Writing off Jo’s husband was especially complicated given the turmoil Jo went through so recently, and how hard she fought to get to a better emotional place.

“Jo went through so much pain and so much grief just last season that I wanted to be careful,” Vernoff says. “And so it’s a bit of a mystery [what’s going on with Alex], so that we don’t watch Jo in the same place that we watched her in last season. We did it as carefully as we could. But it takes a while to get there.”

It will also take a bit of time for the father of Amelia’s unborn child to be revealed. Despite Amelia telling Link (Chris Carmack) she’d be getting the paternity results that day, she later informed him she hadn’t even submitted the test and wanted to wait.
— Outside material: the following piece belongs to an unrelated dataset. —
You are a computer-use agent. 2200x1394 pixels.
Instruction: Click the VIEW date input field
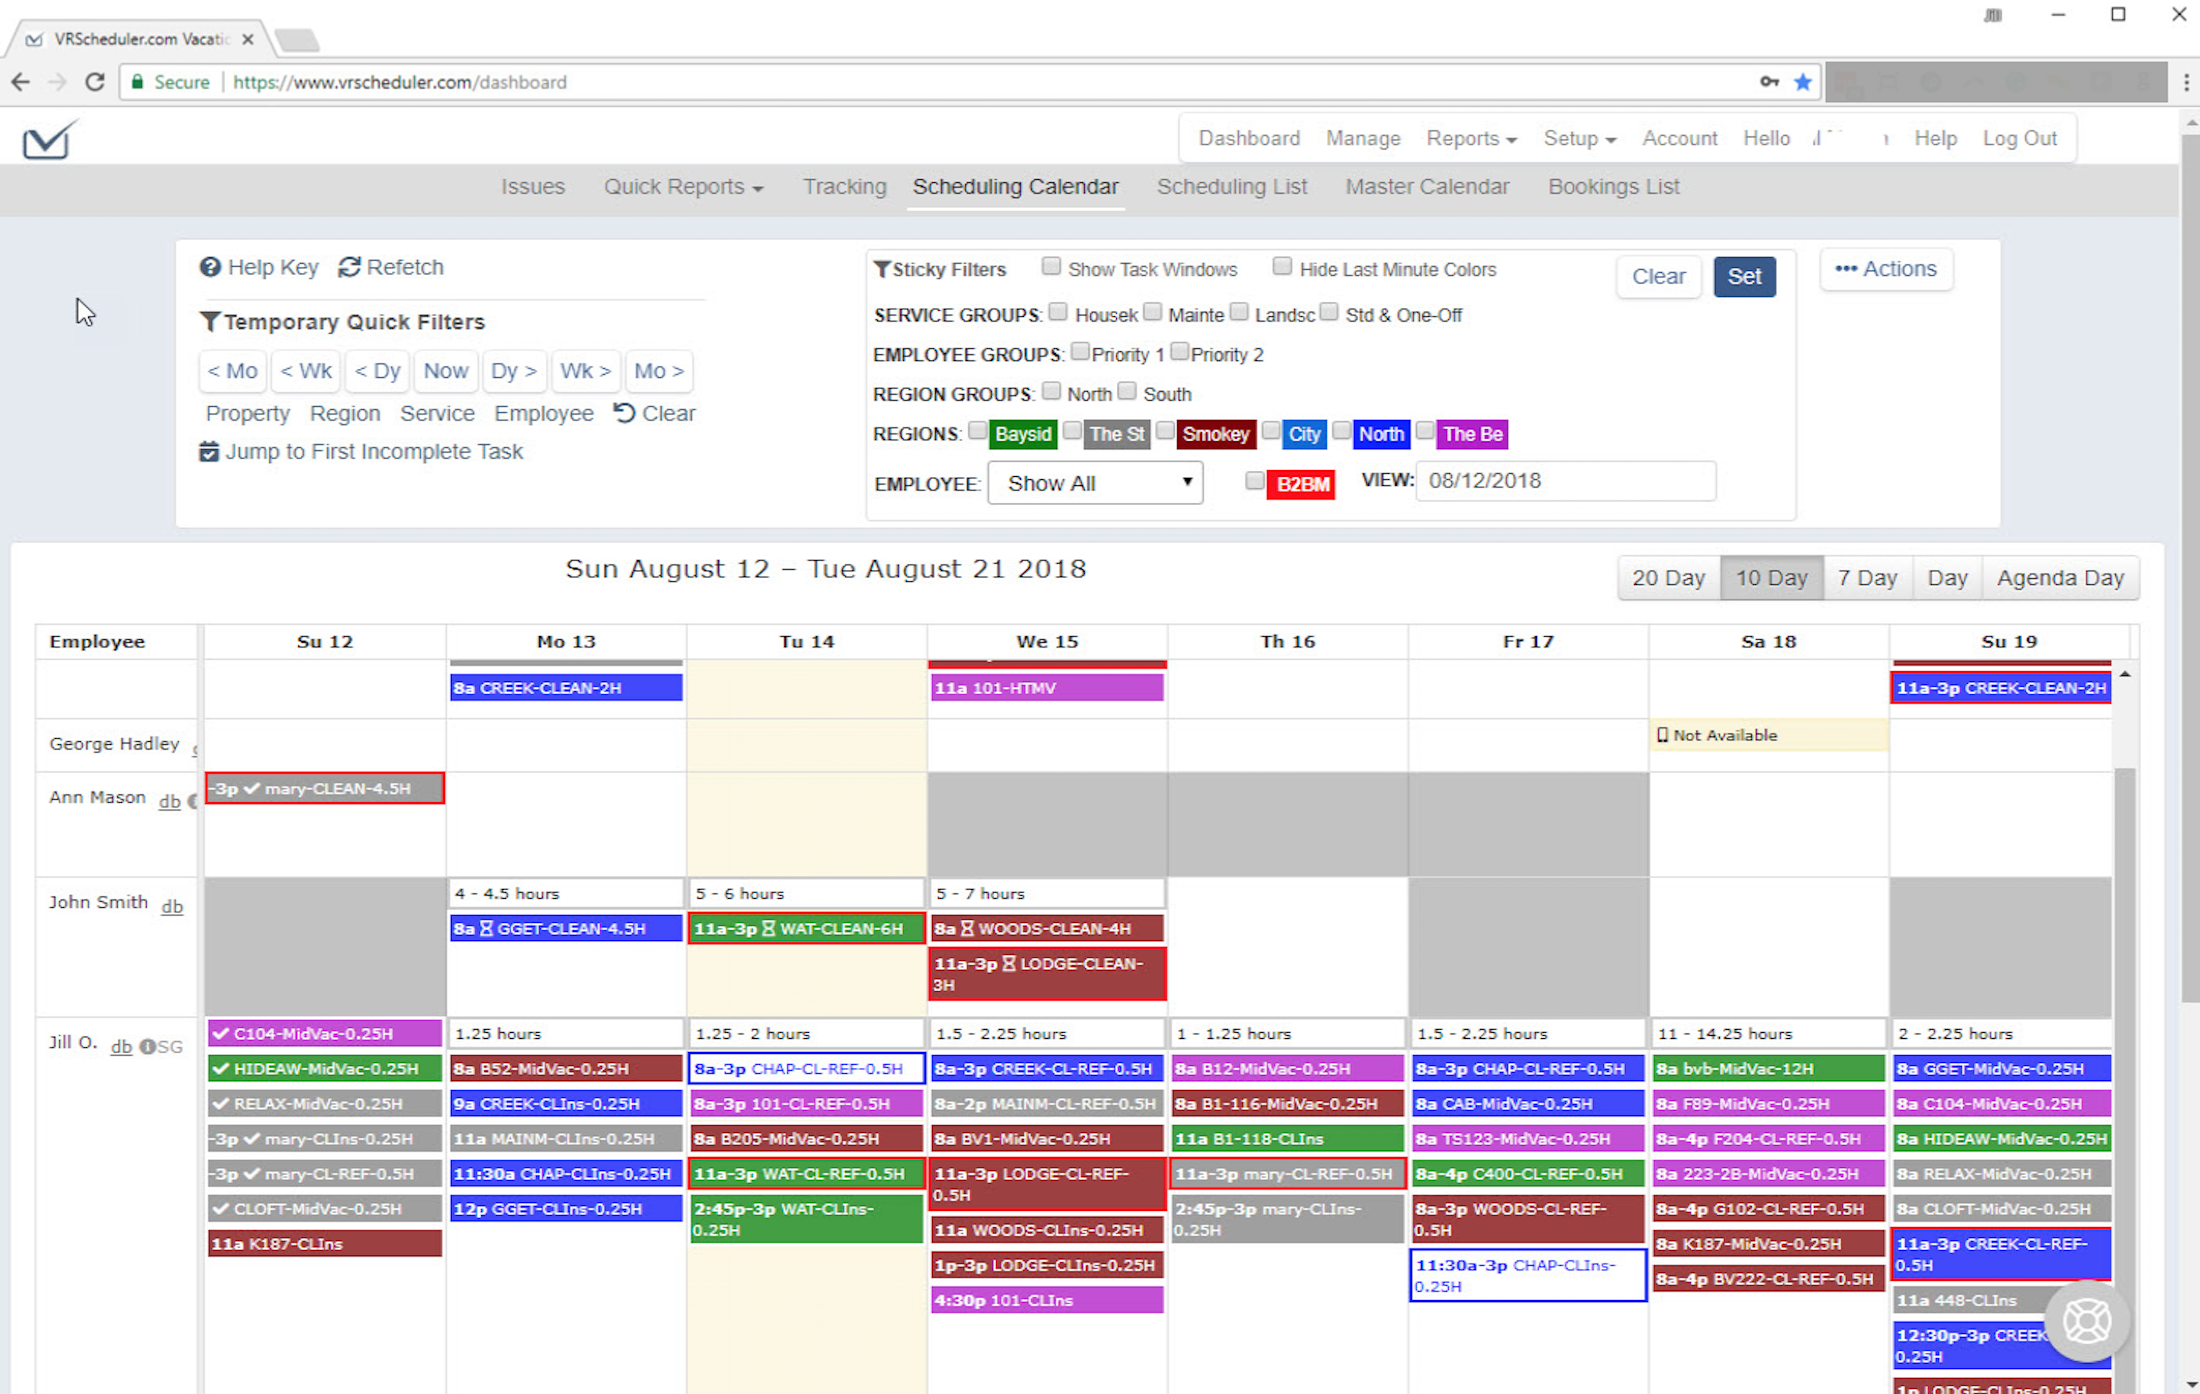(1565, 481)
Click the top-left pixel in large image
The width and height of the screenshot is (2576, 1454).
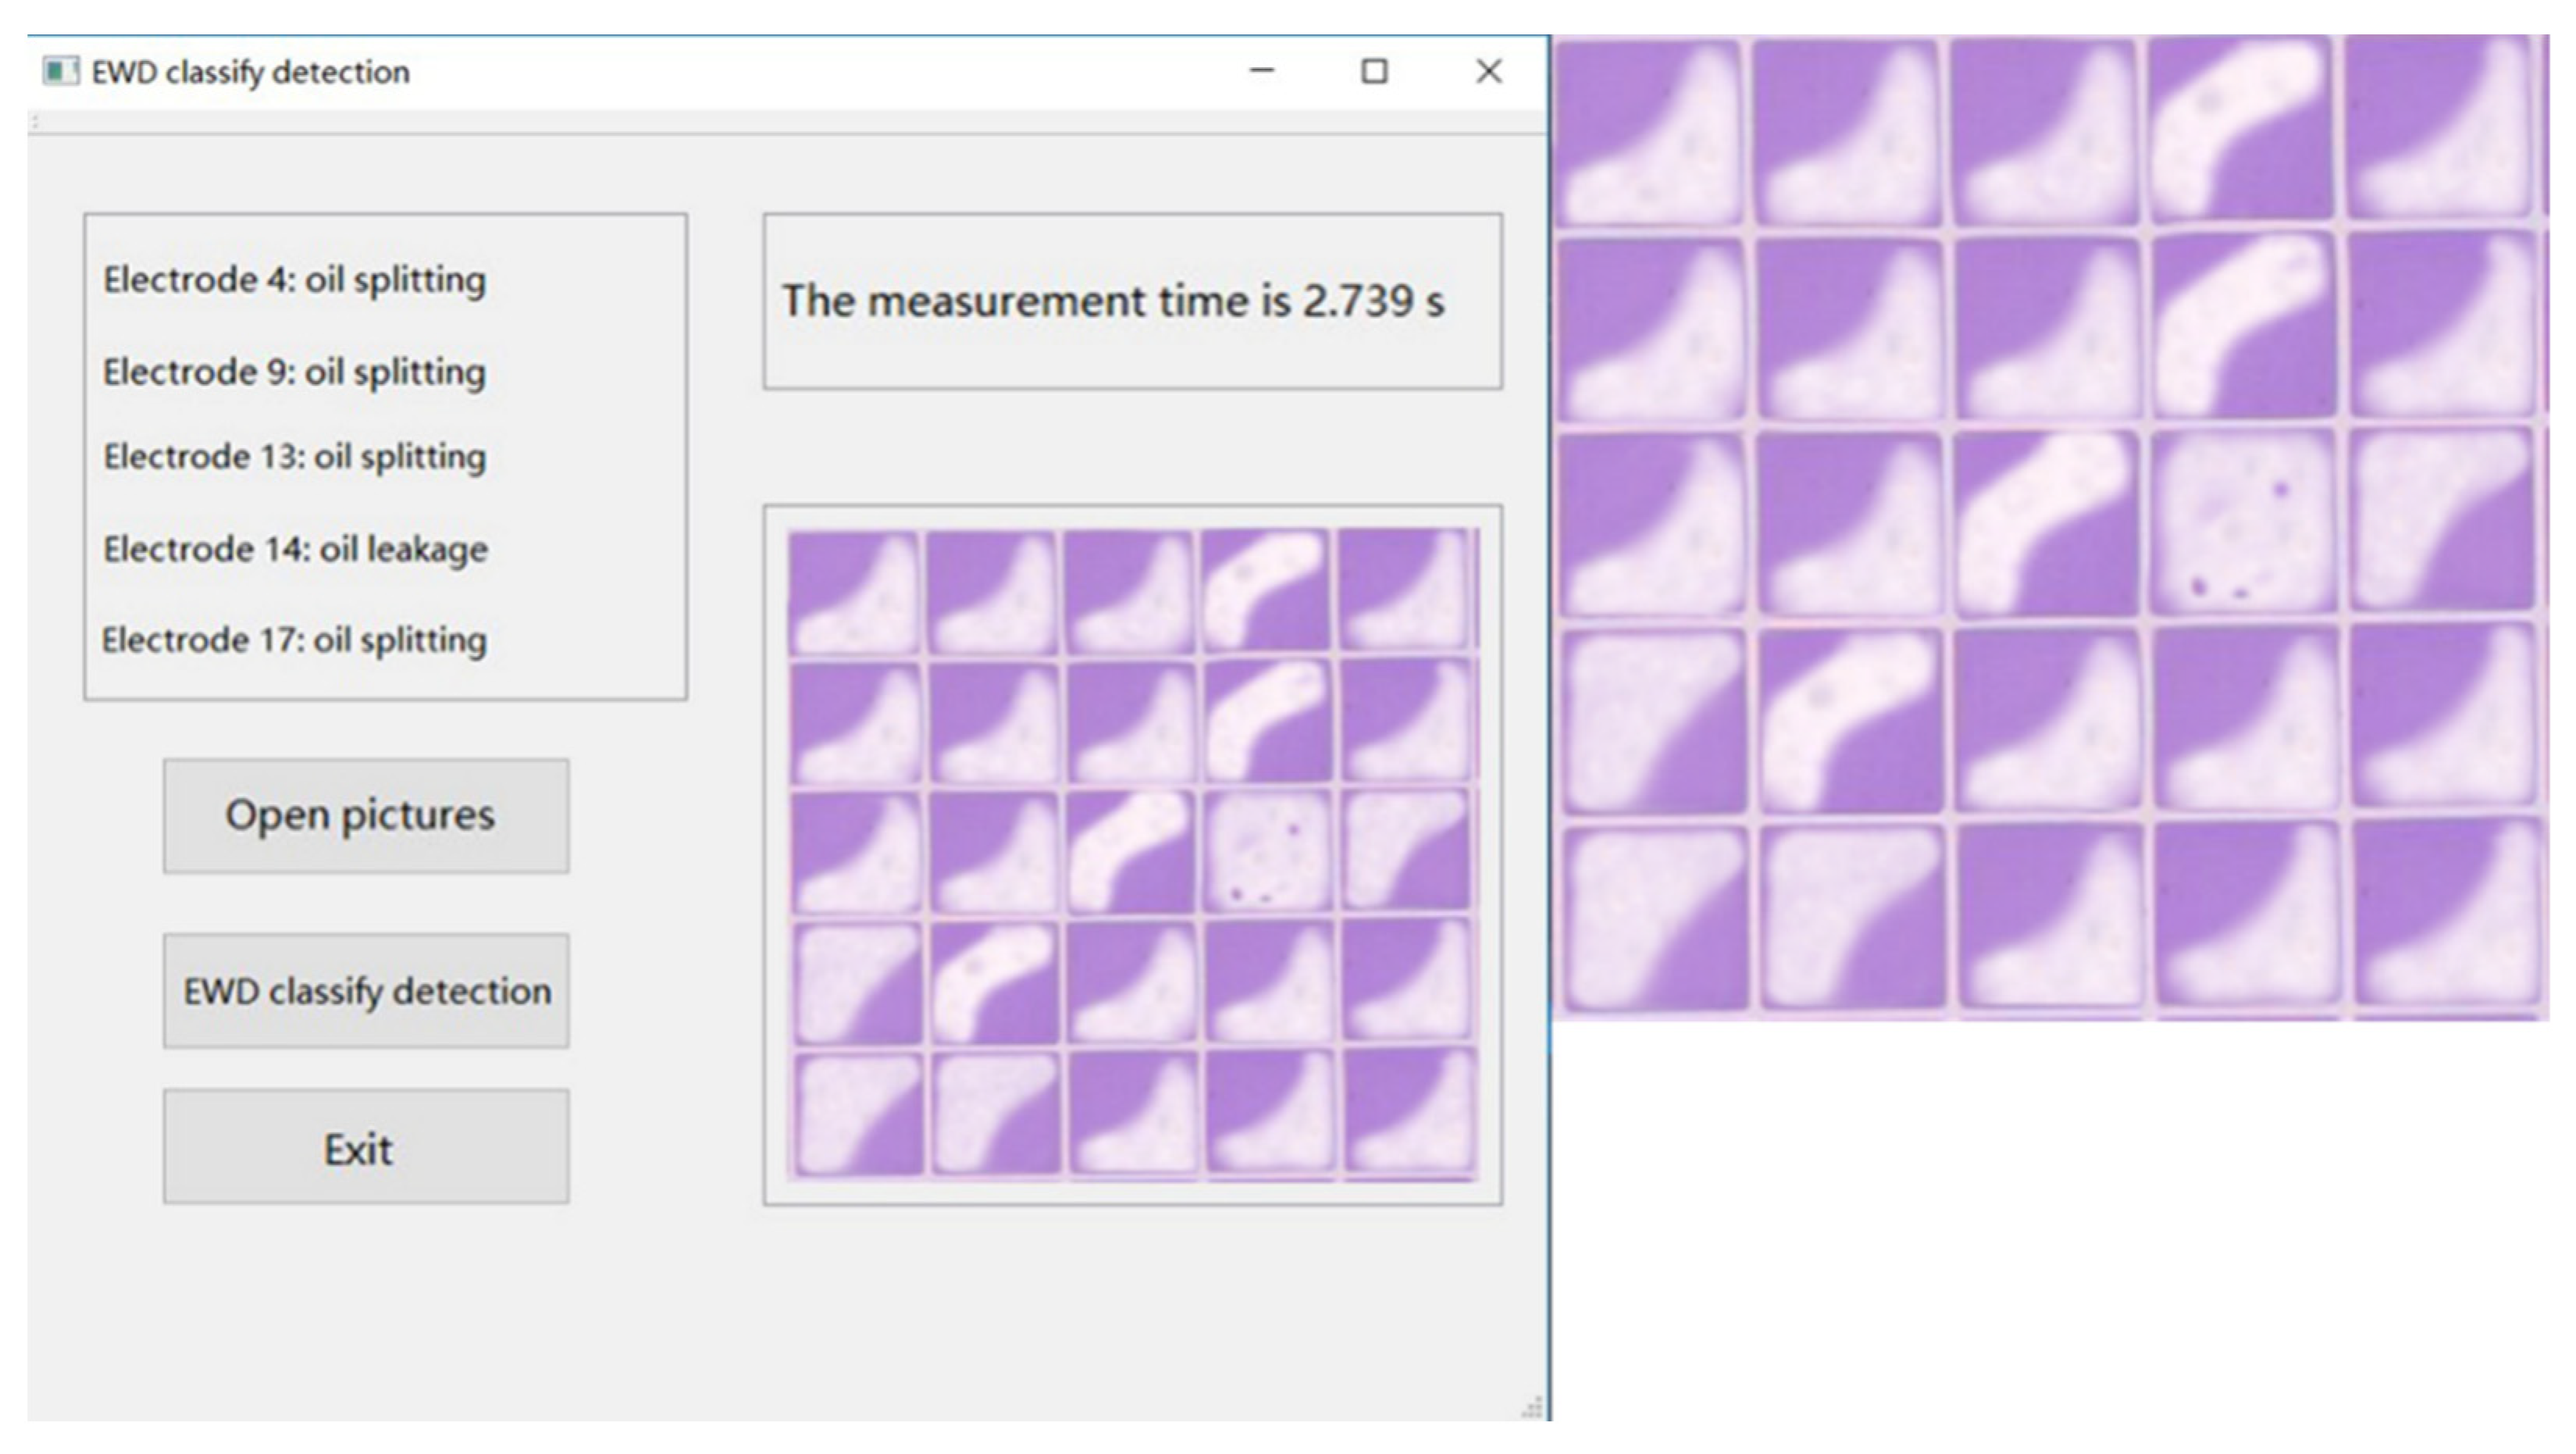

“She is not going to play by anyone else’s rules,” Vernoff says. “And she is protecting her own heart and her own pregnancy and her own sanity at whatever cost. I know the fans want an answer as to whose baby this is, and they’re not going to get it as soon as they wish for it.”

As of now, the other potential father, Owen (Kevin McKidd), is still in the dark. But after already losing a pregnancy, Amelia is in self-protection mode.

“To a degree, she’s isolating herself from Link at this moment, but she has sisters,” Vernoff points out. “She is figuring out what it is on her own terms. This character has learned how to listen to her own body and she’s been through one very traumatic pregnancy. And the feelings that came up in her body were not feelings that she wants to navigate during this pregnancy. So she’s looking to take care of herself and her baby.”

But Vernoff is very aware some fans may not be on Amelia’s side throughout every bump of this ordeal — and that’s the intention.

“The way we’ve written this story, from week to week, I’m sort of on her side, and then I’m on Link’s side, and then I don’t really know,” Vernoff says. “I think it sparks a lot of conversation of, ‘Is she being selfish to not find out or is he being selfish to want to know?’ It is kind of the question that we ask.”

“Grey’s Anatomy” airs Thursdays at 9 p.m. on ABC.